Überzeugt waren demnach gut 70 Prozent der Befragten, dass die Beratung in der Apotheke aktiv zur Steigerung der Impfquoten beitragen kann. »Ein ausschlaggebender Grund hierfür könnte sein, dass mit rund 90 Prozent nahezu alle Teilnehmerinnen und Teilnehmer angaben, dass es ihnen gelungen sei, die Patientinnen und Patienten verständlich zu beraten«, so May. Knapp 90 Prozent hatten nach eigenen Angaben außerdem Erfolg dabei, Betroffene zu überzeugen, sich angesichts ihrer Impflücken an Haus- oder Fachärzte zu wenden.
Am positiven Feedback der Patienten besteht kein Zweifel. Fast 92 Prozent des pharmazeutischen Personals war der Meinung, die Kunden hätten den Impfpass-Check als hilfreich empfunden. Demnach konnten knapp 40 Prozent der teilnehmenden Apotheken mindestens zehn Patientinnen oder Patienten ansprechen, die für einen Impfpass-Check infrage kamen. Mit rund 79 Prozent war die Mehrzahl dieser älter als 60 Jahre. Drei Viertel der immunsupprimierten Personen hatten tatsächlich Lücken im Impfschutz. Und ihr gesetzlicher Anspruch auf kostenlose Impfungen gegen viele Infektionskrankheiten war zwei Dritteln von ihnen nicht bewusst.
Für das Autorenteam ist das Potenzial dieser Dienstleistung, die Impfquote insbesondere in der vulnerablen Patientengruppe zu steigern, eindeutig belegt. Zudem besitze das pharmazeutische Personal offensichtlich die Fähigkeiten, um diesen Service erfolgreich durchzuführen, so May und Bauer.
Allerdings zeigten sich im Rahmen des Pilotprojekts auch Probleme bei der praktischen Umsetzung des Impfpass-Checks im Apothekenalltag. Die größte Herausforderung für die Apothekenmitarbeiter war es, die immunsupprimierten Menschen zu identifizieren. Dafür könnten May zufolge verschiedene Gründe verantwortlich sein. Zum Beispiel, dass die betroffene Person in der Offizin bislang nicht persönlich bekannt gewesen war oder nicht in der Kundenkartei geführt wurde. Möglich sei aber auch, dass das eingelöste Rezept keine Rückschlüsse auf eine Immunsuppression zugelassen habe.
Um spezifische Fragen der Kundinnen und Kunden besser beantworten zu können und weitere Hinweise zur Identifizierung immunsupprimierter Menschen vermittelt zu bekommen, schlägt Bauer daher im Falle der Einführung des Impfpass-Checks als pharmazeutische Dienstleistung eine obligatorische Schulung für das pharmazeutische Personal vor.

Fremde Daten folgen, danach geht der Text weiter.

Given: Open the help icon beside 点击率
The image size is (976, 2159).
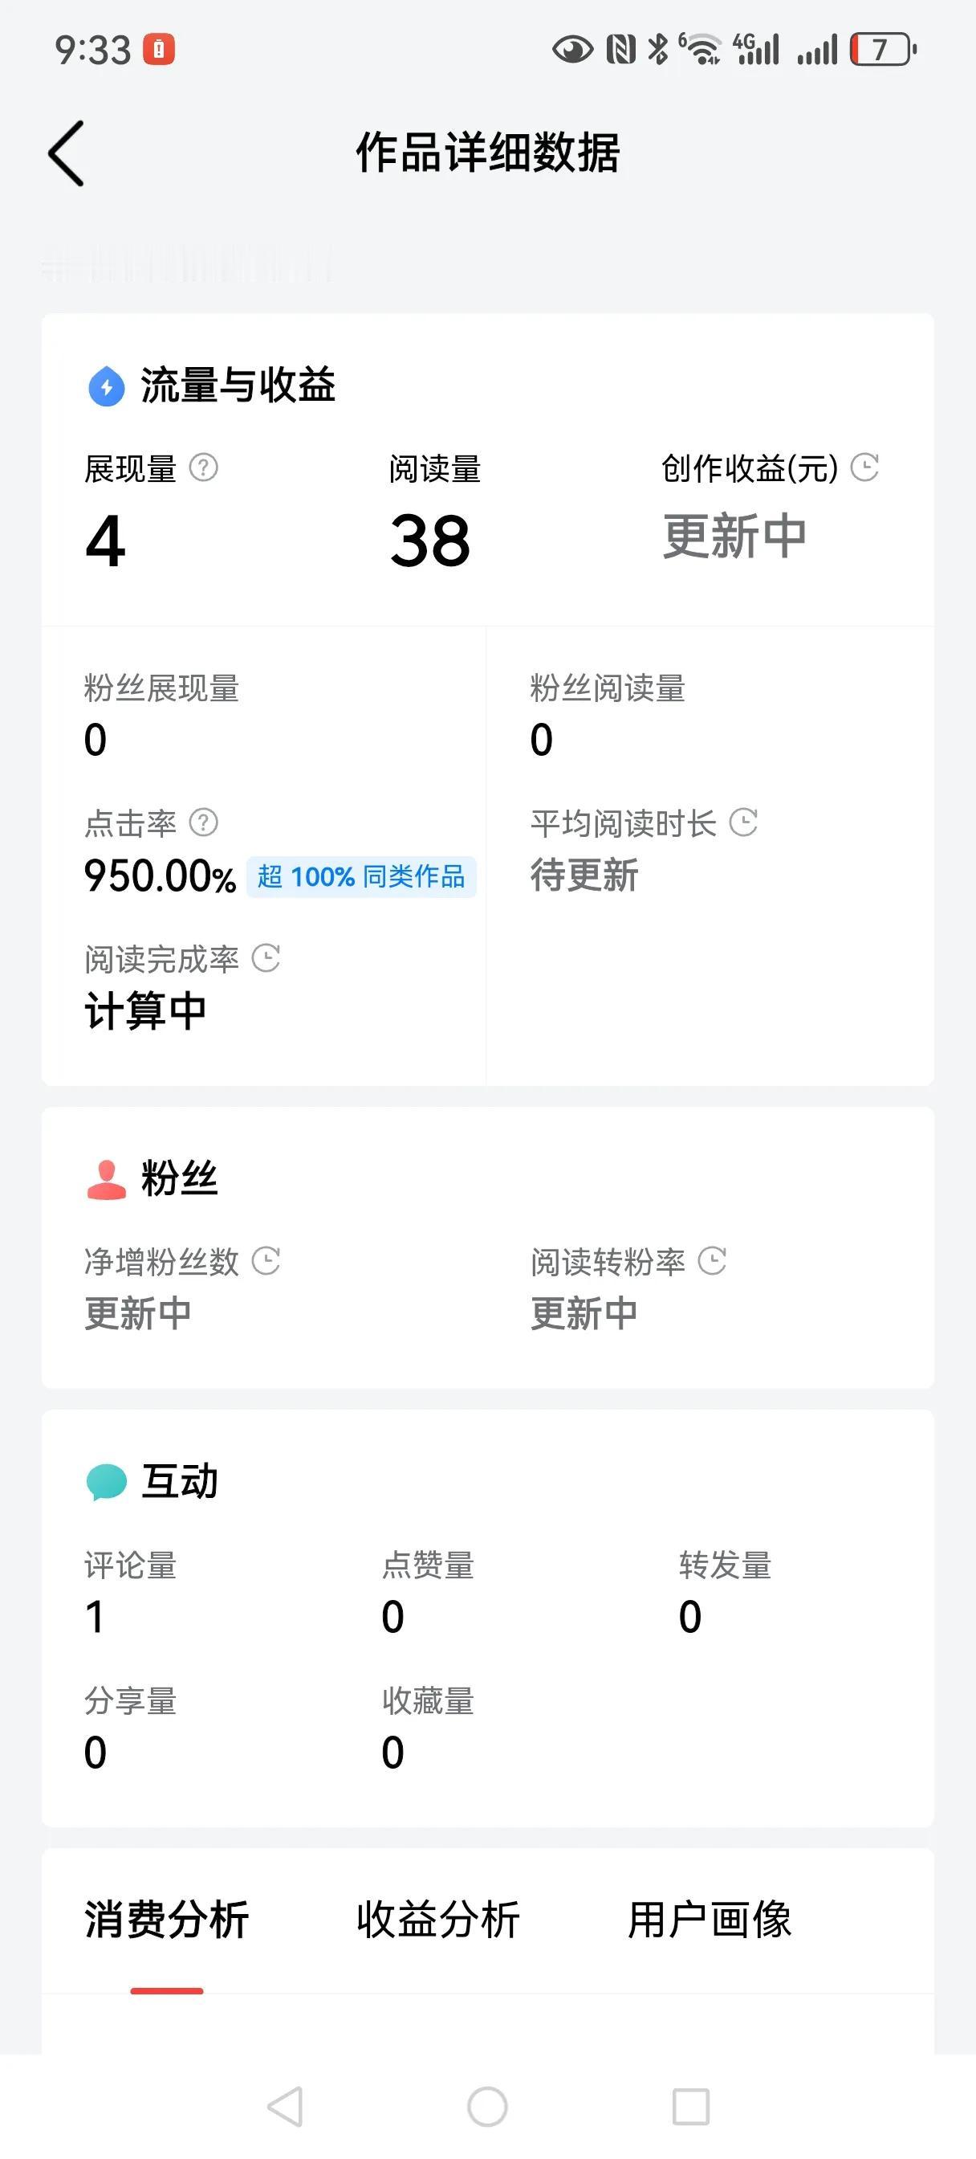Looking at the screenshot, I should point(204,822).
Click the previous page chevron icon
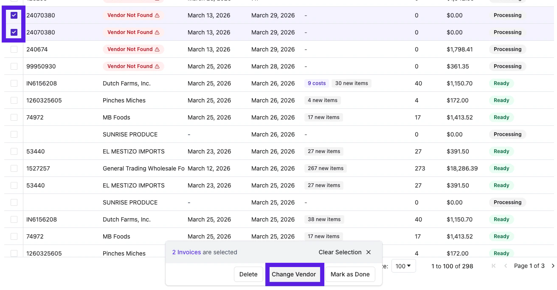Image resolution: width=557 pixels, height=290 pixels. tap(505, 266)
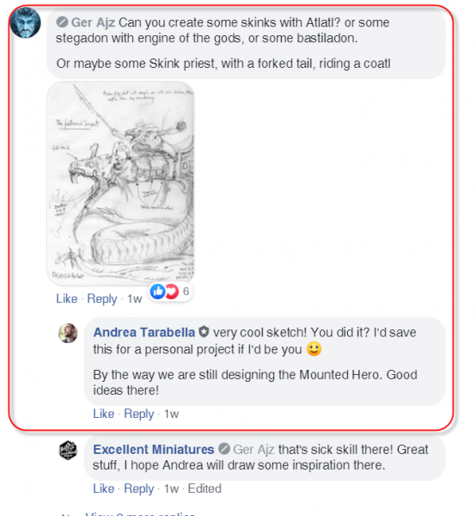Open Andrea Tarabella's name link
This screenshot has width=476, height=516.
pyautogui.click(x=144, y=332)
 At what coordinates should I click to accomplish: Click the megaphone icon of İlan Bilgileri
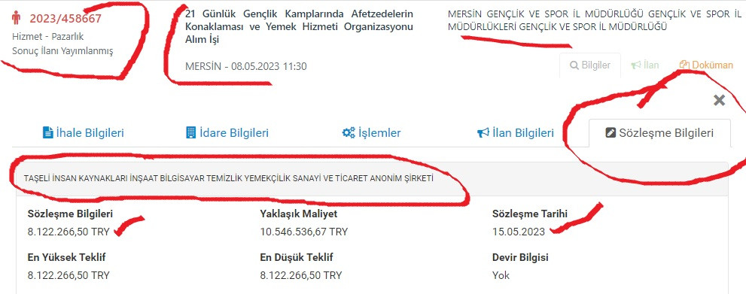click(x=483, y=133)
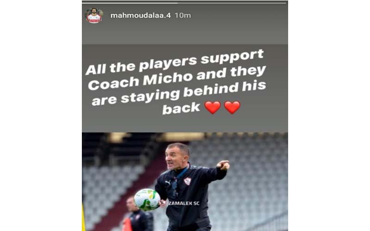Click the filled part of story progress bar

(130, 3)
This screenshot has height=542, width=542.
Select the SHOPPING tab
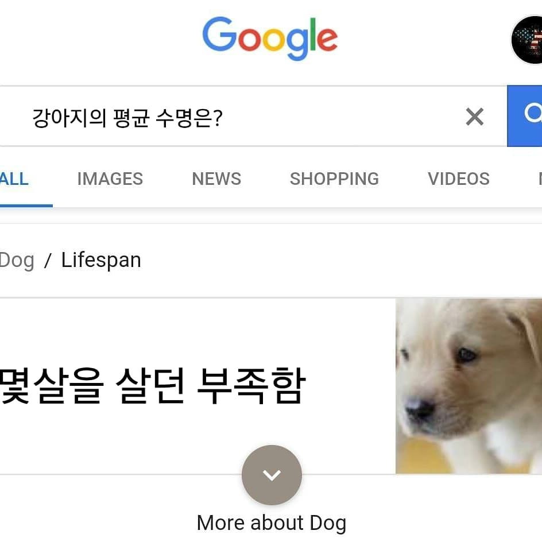(334, 179)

Gut die Hälfte der Befragten beklagte zudem den zeitlichen Aufwand, den das Angebot mit sich bringt. Laut Umfrageergebnissen hatte die Beratung bei den meisten zwischen sechs und zehn Minuten gedauert.

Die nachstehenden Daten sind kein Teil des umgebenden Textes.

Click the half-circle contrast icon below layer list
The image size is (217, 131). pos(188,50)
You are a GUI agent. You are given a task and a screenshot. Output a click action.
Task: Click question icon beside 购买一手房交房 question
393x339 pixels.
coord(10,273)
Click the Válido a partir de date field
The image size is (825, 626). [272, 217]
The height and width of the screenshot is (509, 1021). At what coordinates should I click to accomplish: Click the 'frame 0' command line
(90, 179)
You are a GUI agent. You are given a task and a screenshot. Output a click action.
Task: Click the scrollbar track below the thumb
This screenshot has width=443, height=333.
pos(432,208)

Die positiven Effekte dieser Dienstleistung lassen sich May zufolge daher besser ausschöpfen, wenn die Apotheken für ihre Beratung Geld bekommen. »Da auf Seiten der Apotheken aus heilberuflicher Sicht ein großes Interesse an der Erbringung qualifizierter Dienstleistungen besteht, gilt es diese mittels einer adäquaten Honorierung auch mit kaufmännischen Belangen in Einklang zu bringen.« Die PZ hatte bereits darüber berichtetet, wie die Apothekenteams selbst die derzeitige Vergütung der pharmazeutischen Dienstleistungen bewerten.
Die Autoren weisen in ihrem Fazit ebenfalls auf die Tragweite des Impfpass-Checks für Immunsupprimierte hin. Allein die Summe der zusätzlichen Impfungen verbessere den Infektionsschutz in der Bevölkerung insgesamt, womit zugleich das Gesundheitssystem entlastet werde. Vor diesem Hintergrund sei zu prüfen, ob der Impfpass-Check samt Beratung als pharmazeutische Dienstleistung etabliert werden könne. »Ein politischer Wille« sollte sich überall dort finden lassen, wo Evidenz für den Versorgungsnutzen sowie ein positives Kosten-Nutzen-Verhältnis existiere, heben May und Bauer hervor.